▶ What the task asks
Below is a listing with pictures in it; transcribe exactly the lines from the one that has "The width and height of the screenshot is (612, 512)." through the one that has "the plus icon", and omit those pictures.

▶ Records provided
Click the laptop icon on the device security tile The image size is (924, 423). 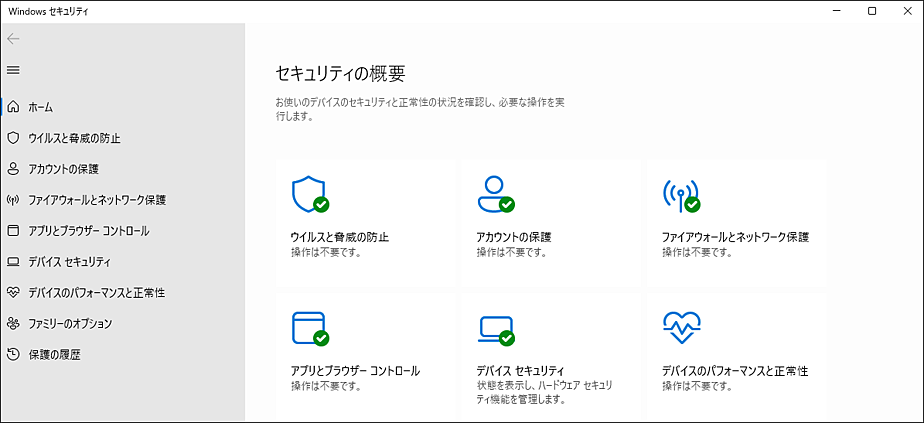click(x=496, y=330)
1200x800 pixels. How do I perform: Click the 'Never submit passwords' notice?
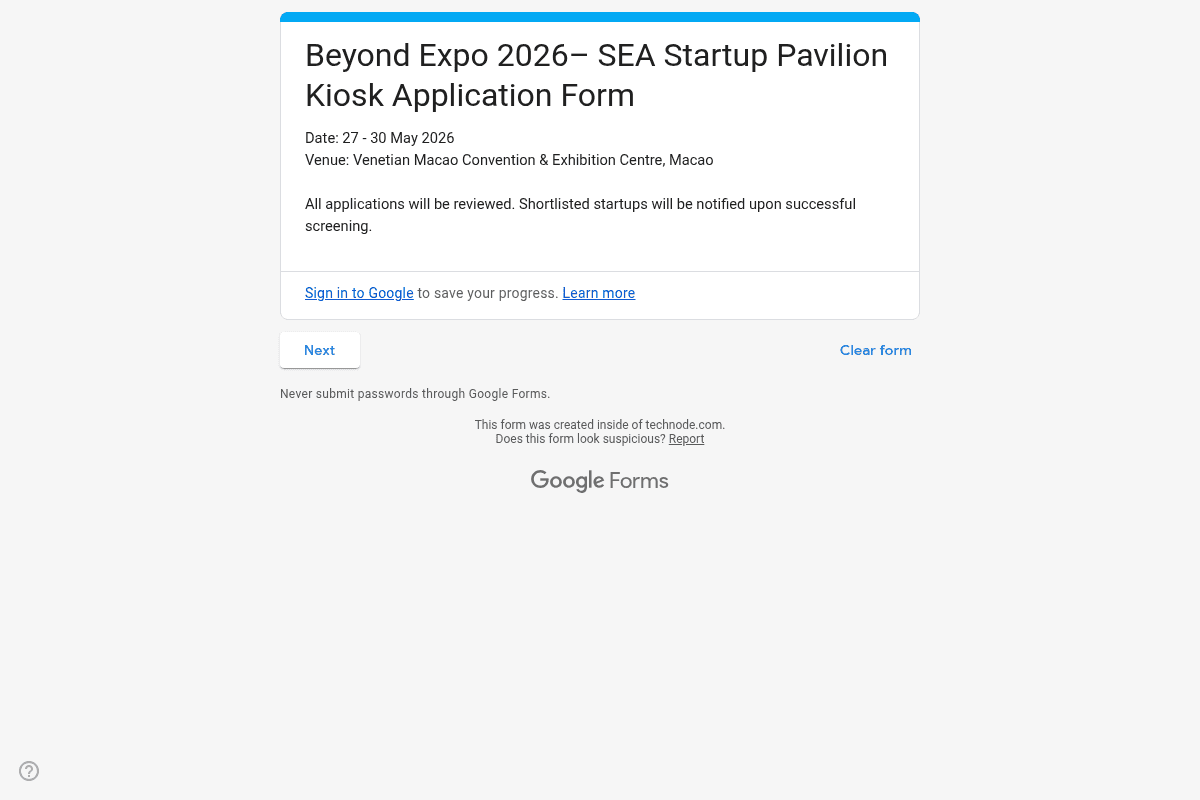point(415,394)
...
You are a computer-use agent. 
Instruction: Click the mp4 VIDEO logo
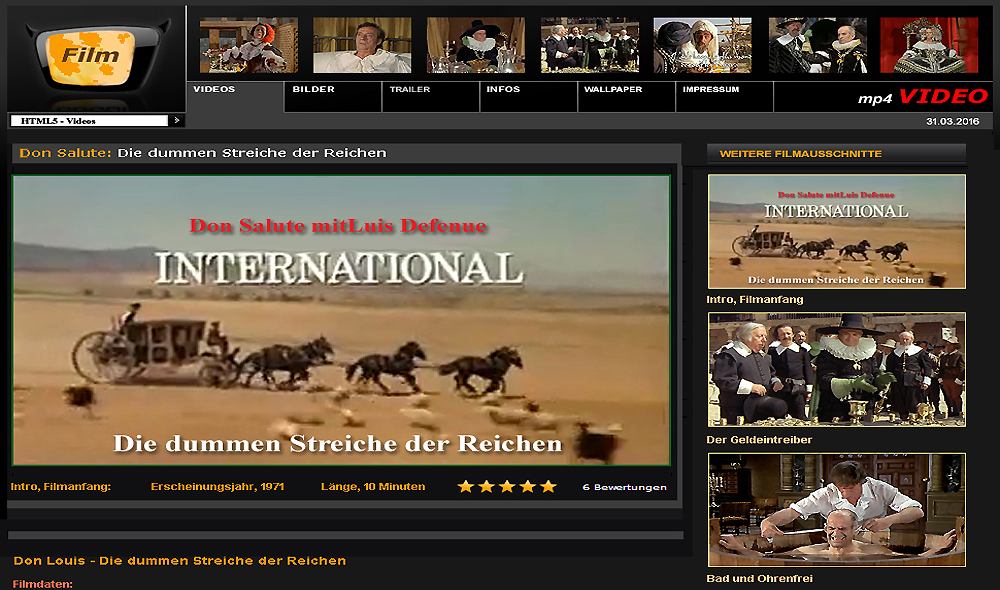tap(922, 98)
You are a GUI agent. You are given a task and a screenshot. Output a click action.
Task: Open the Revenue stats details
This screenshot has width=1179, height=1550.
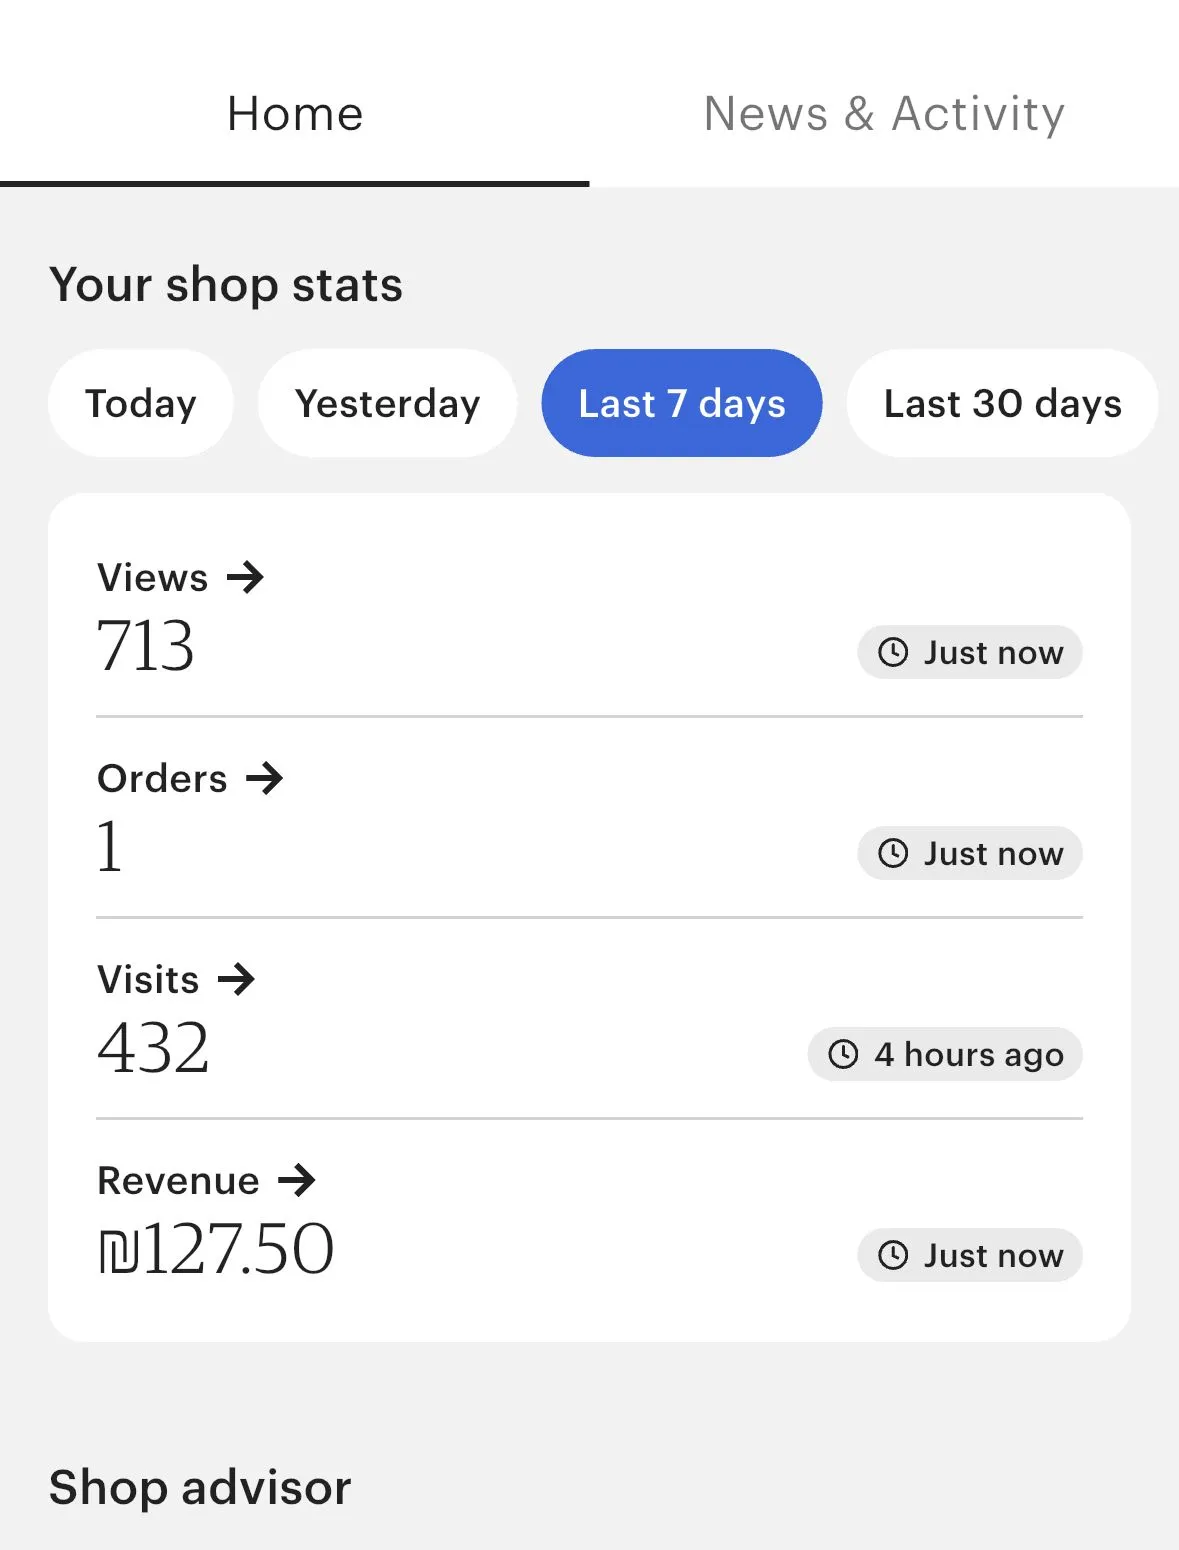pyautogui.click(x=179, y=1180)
==
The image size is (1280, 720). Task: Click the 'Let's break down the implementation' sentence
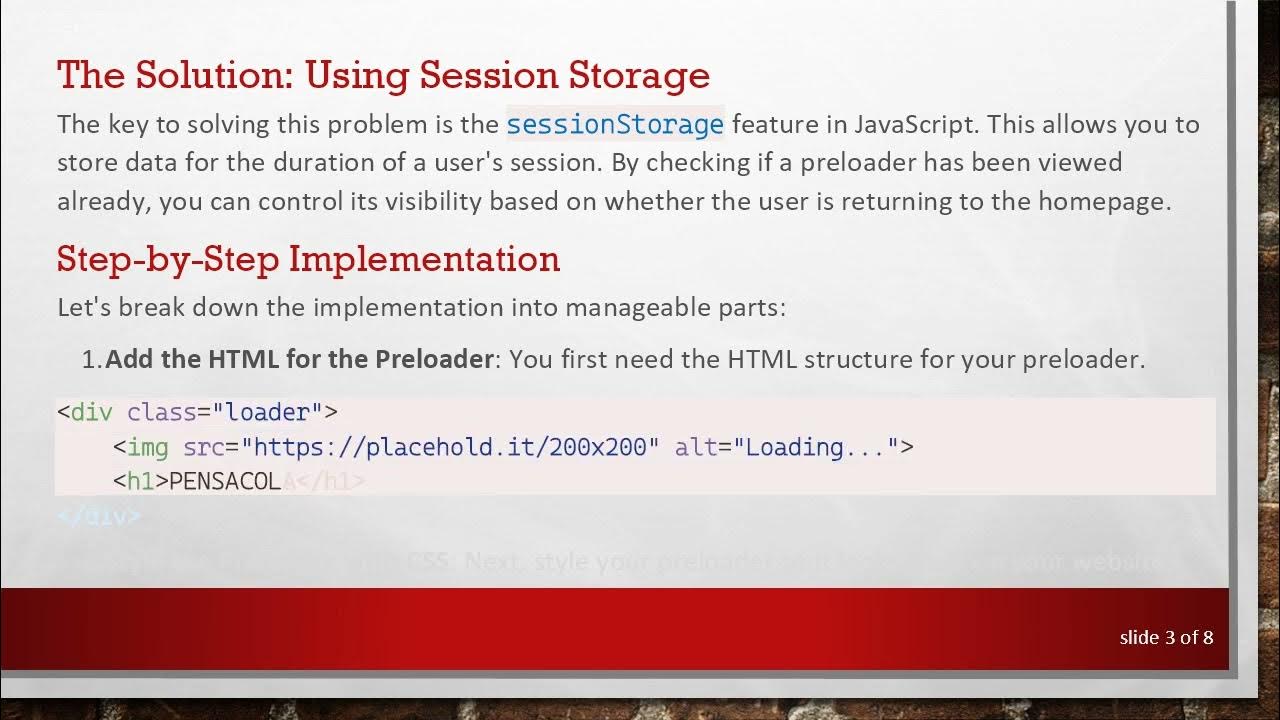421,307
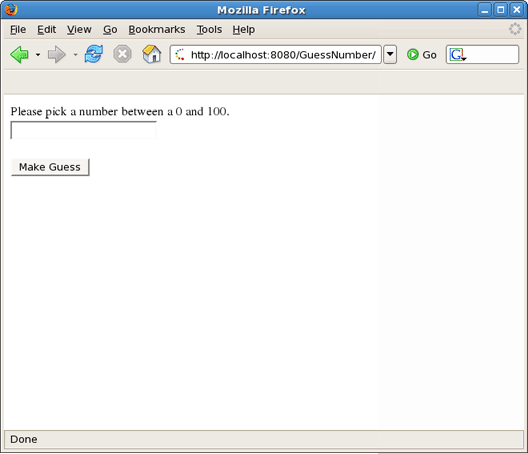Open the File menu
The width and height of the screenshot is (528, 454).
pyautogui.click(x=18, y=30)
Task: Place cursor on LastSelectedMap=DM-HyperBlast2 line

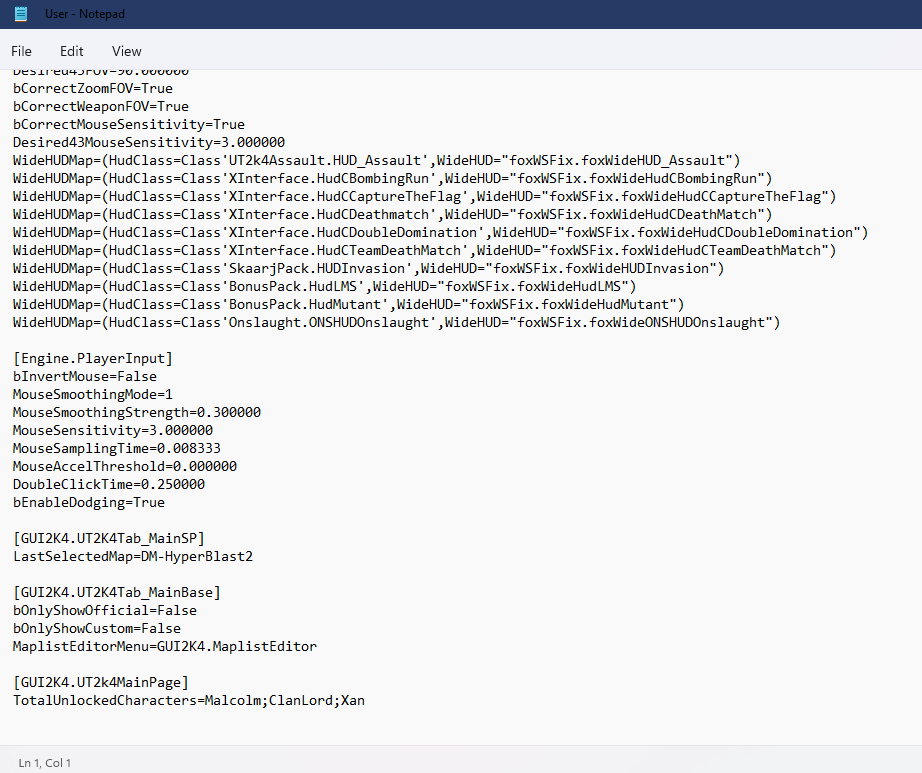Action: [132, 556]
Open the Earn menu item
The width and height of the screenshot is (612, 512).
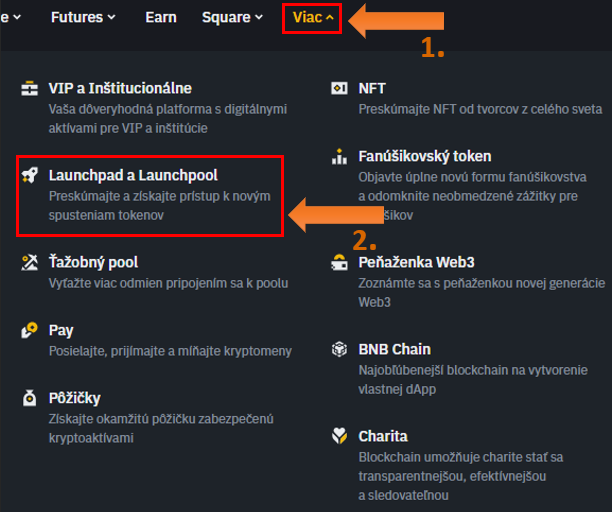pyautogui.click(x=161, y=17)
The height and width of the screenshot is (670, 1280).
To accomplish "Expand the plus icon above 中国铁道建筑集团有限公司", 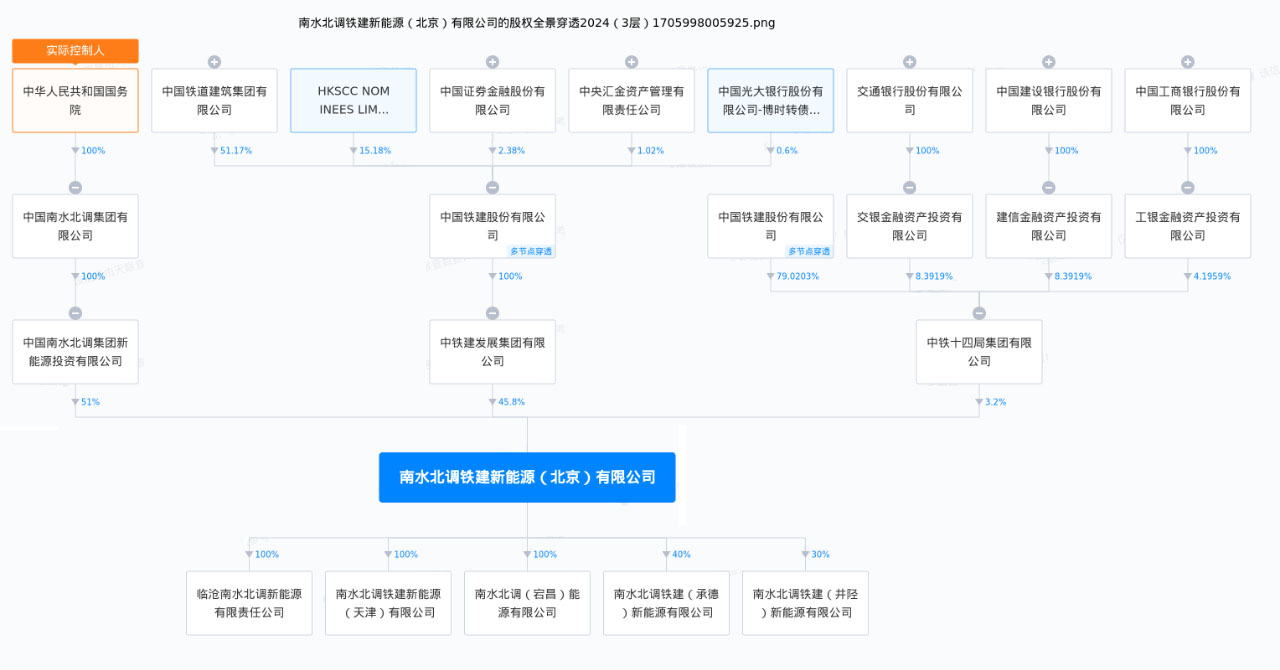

▶ Exercise result
The width and height of the screenshot is (612, 512).
pyautogui.click(x=161, y=17)
The height and width of the screenshot is (670, 1280).
To accomplish "Expand the plus icon above 中国铁道建筑集团有限公司", 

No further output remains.